(Extracted data entries)
= Beginning of Section =
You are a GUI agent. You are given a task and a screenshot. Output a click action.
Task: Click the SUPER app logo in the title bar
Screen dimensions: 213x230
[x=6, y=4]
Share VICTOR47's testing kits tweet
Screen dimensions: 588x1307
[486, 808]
= End of Section =
■ Your goal:
What this exercise asks for is an exact copy of all the records.

■ Task answer:
You are a GUI agent. You are given a task and a screenshot. Output a click action.
Task: Click the SUPER app logo in the title bar
Screen dimensions: 213x230
[x=6, y=4]
Share VICTOR47's testing kits tweet
Screen dimensions: 588x1307
[486, 808]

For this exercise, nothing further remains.